▶ _WORK INSTRUCTION_: Give again only what runs from the line with "Task: Click the Merge Resample node icon" to the final line of the entries below, exactly as written and without pictures.

▶ _EXTRACTED DATA_:
.....

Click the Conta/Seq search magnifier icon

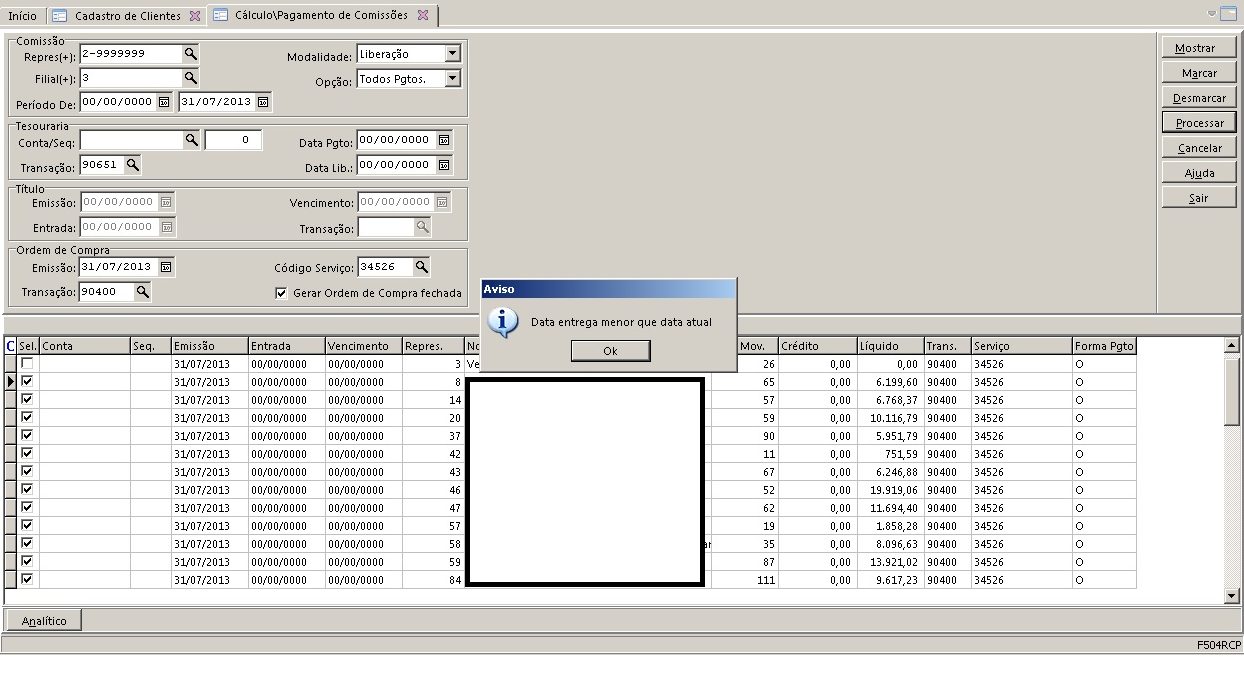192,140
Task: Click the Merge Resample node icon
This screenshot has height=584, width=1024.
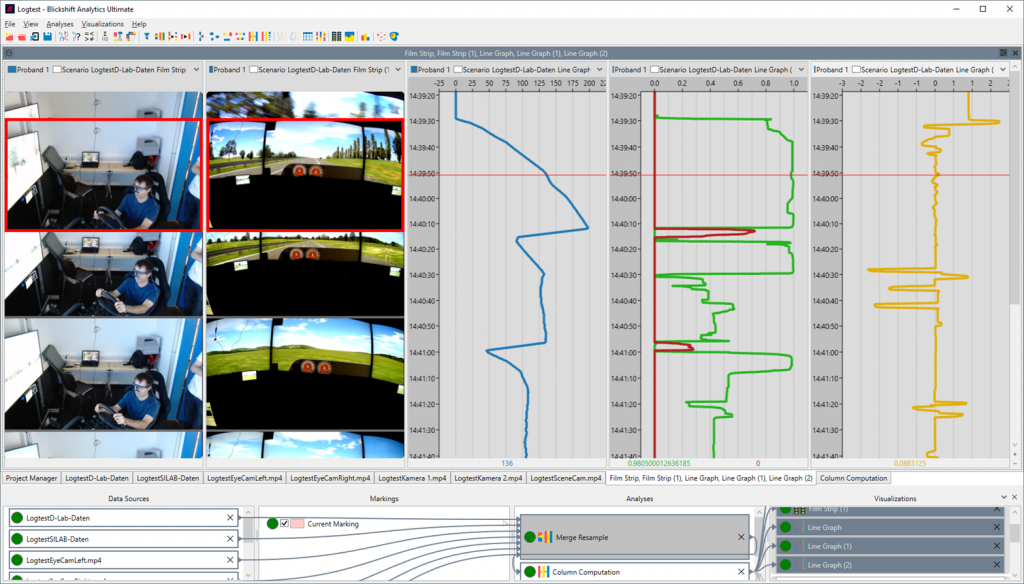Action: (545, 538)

.....

▶ _YOUR RESPONSE_:
Task: Click the Merge Resample node icon
This screenshot has height=584, width=1024.
Action: (545, 538)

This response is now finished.